タイトル画像をご覧になって、これが何者かすぐに分かりましたでしょうか?徒歩で活動される方ならお馴染みかと思います「押しボタン式信号」です。
今回は視覚障害者と押しボタン式信号の関係について書いてみます。


弱視者の歩行と白杖

写真 白杖と歩行者

移動中の自分の足元写真なのですが、えんじろうは視覚障害者と入っても中心5%ほどは視力がありますから、全く見えないわけじゃありません。その中心も0.1には届かない視力なので、それほど見える方でもありません。

よって怖いからというのと、周りの人にもそれを伝えるために白状を所持しています。実際白杖を突く音は、周囲の響きや迫る壁の認識に役立つので、イルカの「ソナー」的な恩恵があるんですよ。

大河のような道路

もしこの世界が歩行者のみだったとしたら、小さな足音からでも相当たくさんの他人の位置情報がつかめることでしょう。それどころかその他人が歩いている地面の状態情報も得られます。
前10mくらいまでは舗装されているけど、その好きは砂利道なんだなとか。前から数人の足音が横に広がっていれば、この道は広いんだなあとか。

しかし世界には自動車が走っています。速さを求めて生まれた自動車は、当たり前だけれど早いです。このため僕の頭の分析が追いつかないのです。逃げようと思ったところで、その行動も当然追いつかないわけです。
視覚障害者にとっての道路は、大河のようなものです。足を踏み入れてしまうと、足を取られてそのままお陀仏になりかねない危険地帯。
だから健常者のお年寄りなどが平気な顔して車道を横断するルール違反を知ると、とんでもない勇気の持ち主に見え、妬みもあるのでルール違反に対する怒りを覚えます(正直でしょ?)

横断歩道を渡りましょう

というわけで、道路を安全に渡るために横断歩道があるのだから、それをちゃんと使いましょうということですね。
横断歩道といえば信号機ですね。僕らがお世話になるのは歩行者用信号機。

LED信号機

写真 LED信号機

最近は明るく見やすいLED信号機が増えてきました。
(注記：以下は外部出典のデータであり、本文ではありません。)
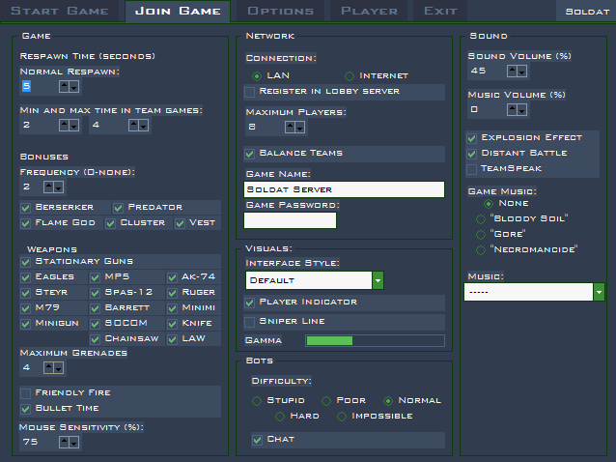Image resolution: width=616 pixels, height=462 pixels.
Task: Switch to the Options tab
Action: 280,12

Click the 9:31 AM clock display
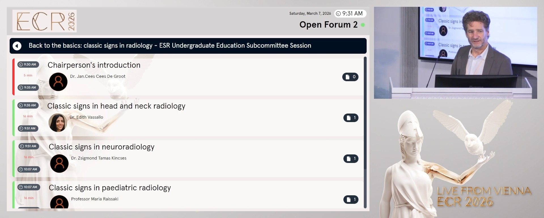(x=350, y=14)
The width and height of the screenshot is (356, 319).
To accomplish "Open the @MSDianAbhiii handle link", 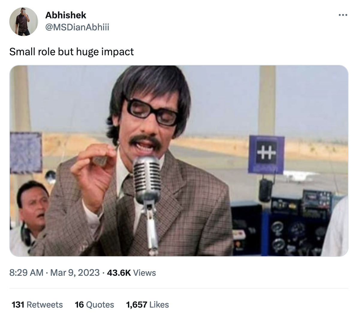I will 77,27.
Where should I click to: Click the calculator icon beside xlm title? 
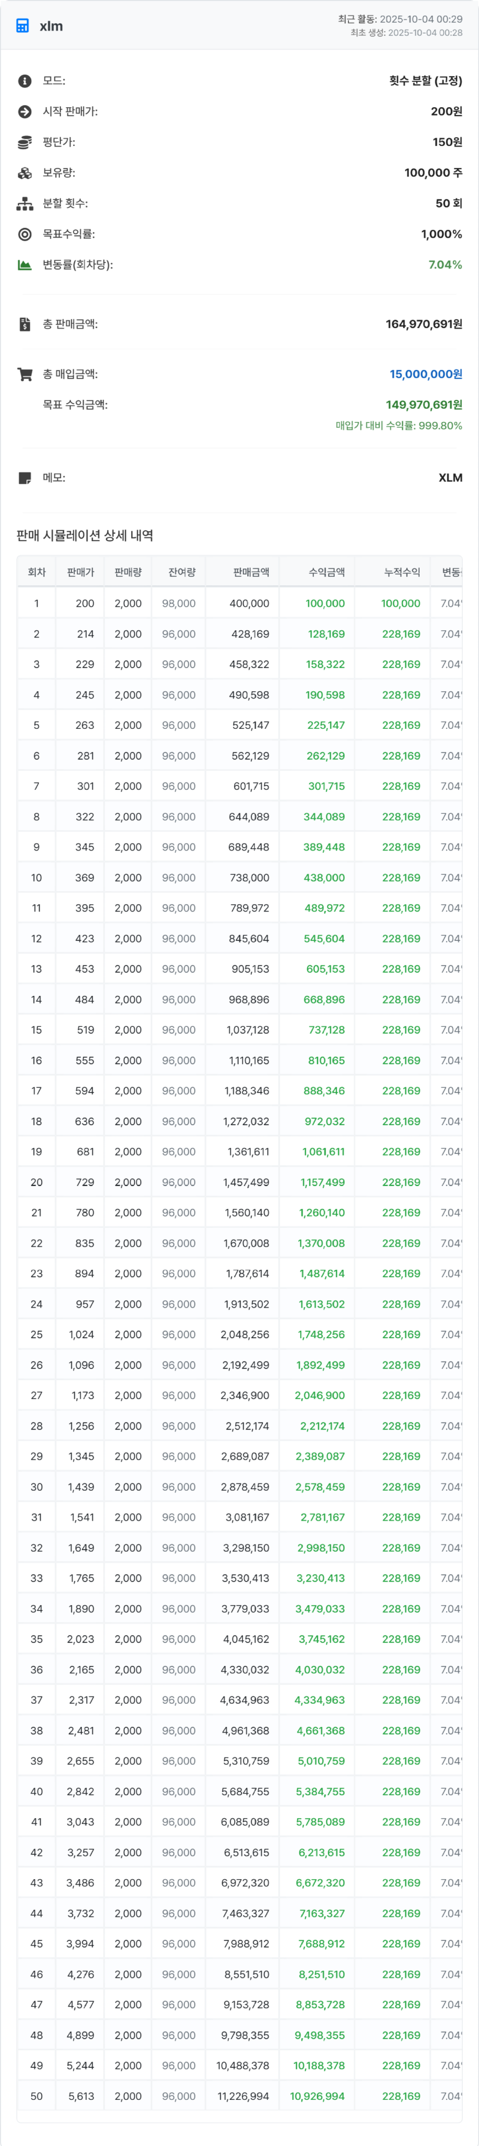tap(22, 26)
これは弱視者にとっては従来のものより遥かに見えやすいです。
特に僕のような視野狭窄持ちにとっては、ある程度予想を付けて探していますがそれでも信号のサイン自体がどの辺りにあるかを見つけることから始めなければなりません。横断歩道の向こう端から上に辿るのですが、横断歩道が消えかかっていたり、ちょっと変則的な位置だったりすることもあります。

電球式信号機

写真 電球式信号機

そしてこの従来の信号機に至っては、お天気の日には点灯しているかどうかすら判らないことも多々あります。更にLEDで強烈な光を放つ電号掲示板が近くにあると、これまた点灯しているのか見えないことも。信号がいつまでも青にならないと思っていたら、駐車場の満車を知らせる「満」の赤字を一生懸命見ながら待ち続けていたなんてこともあるんですよ。
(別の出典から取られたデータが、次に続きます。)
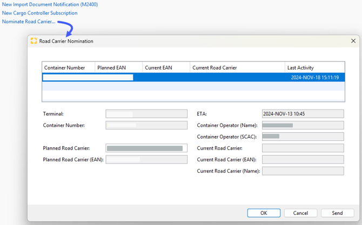Open New Import Document Notification (M2400) link

50,4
カラフルな看板1つで埋もれてしまうこの電球型は、一刻も早く省エネのLEDに置き換えてほしいと切に願っています。

押しボタン式信号機

そして本題の「押しボタン式信号機」の存在があります。
こちらは歩行者が渡りたい意思表示を出すことから、とても合理的な感じがするのですが、視覚障害者にとってはまずそれが「押しボタン式」であることを知るすべがないのです。
更にボタンを探して車道との境目をウロウロすることはリスクですよね。

ボタンのありか

実は音声で告げているタイプのものや、テクノロジーと連携してスマホに知らせるシステムもあるらしいですが、何も無いタイプが圧倒的に多いのです。この統一されずにまちまちのシステムというのも大変問題です。
信号が意味をなすのは「赤は危険」というシンプルなルールがあるからです。この場合は「緑」とか、こうなら「黄色」が危険だよと言われたら発狂しますよね。
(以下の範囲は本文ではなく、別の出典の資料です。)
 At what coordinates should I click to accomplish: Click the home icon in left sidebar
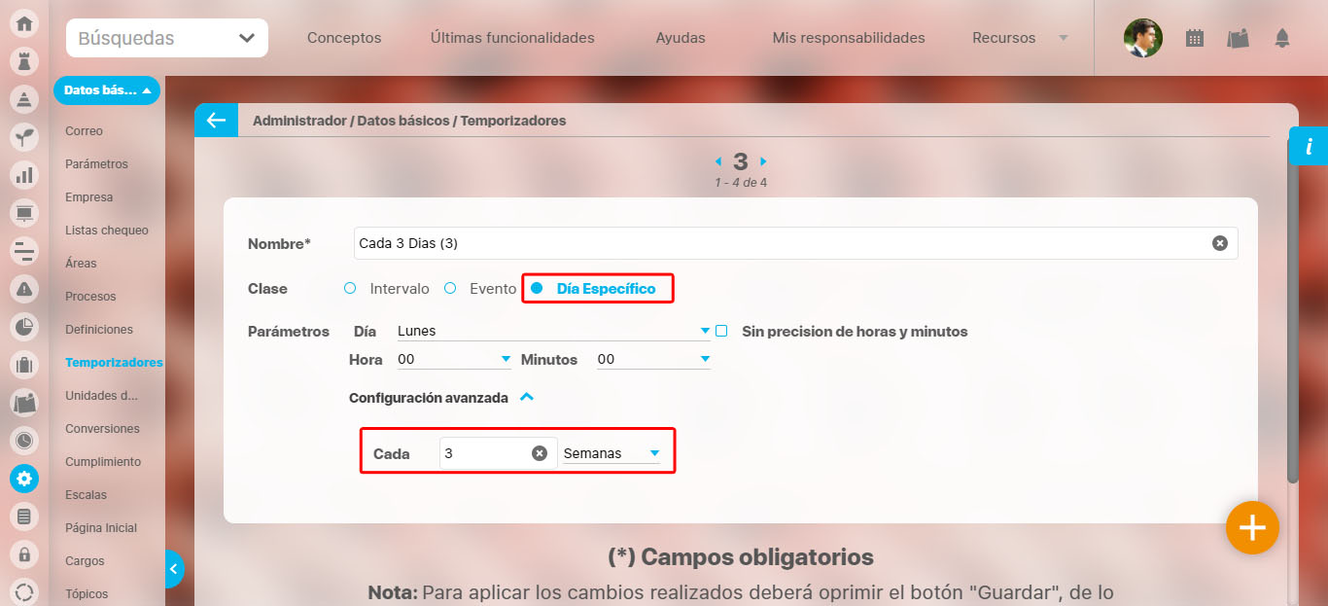click(x=24, y=23)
結局頼れるのは自分の耳。車の動きが「縦」か「横」かを耳で判別して、これは「青」になったに違いないと確信を得たら歩くということになっちゃいます。これはこれで、田舎で滅多に車が通らないと情報がないのですけどね。
弱視者は勇気を出していくこともできるでしょうが、全盲ならば本気で命をかけなければなりませんから。とんでもない話です。

見つけた術

えんじろうが普段使う場所は、押し釦の場所を覚えたので問題ないのですが、信号自体は電球型で見えていないことも多いです。幸い大通りなので川の流れ(車の動き)を聴いて判断できていました。
そんなさなか、押しボタン式信号機の特徴を1つ学びました。

写真 押しボタン

ボタンを押すと灯りがつくんです。そしてこの灯りは、信号が青になった時に消えるようです。昔盲学校に歩行訓練道というものがあり、そこにサンプルとしてあった押しボタン式信号機も、同じ仕様だったような気がします。
おそらくこの挙動は統一されているのではなかろうか?

つまり弱視者ならばという条件はありますが、この「おまちください」の表示が消えたら「青になったな」と判断できそうだということ。
これからは押しボタン式信号機の前で、信号ではなくボタンを真剣に覗き込む事になりそうです。

まとめと要望

命に関わる大切な情報ですら、まだまだバリアが多いという現実。
スマホ連携だなんだと画期的な技術でPRのインパクトなんて求めていません!ひとつでも多くの信号機を一挙に、そしてとても簡単に低コストで切り替えられるような実用的な変化こそが求めているものです。

えんじろう的にはすべての信号がLED化され、できればその周囲に対するカラフル看板の規制、そして「ピヨピヨカッコー」の音声と、統一された押しボタンを知らせる音声または言葉での案内をしてほしい。押しボタン自体の機械も統一された目立つものにしてほしいです。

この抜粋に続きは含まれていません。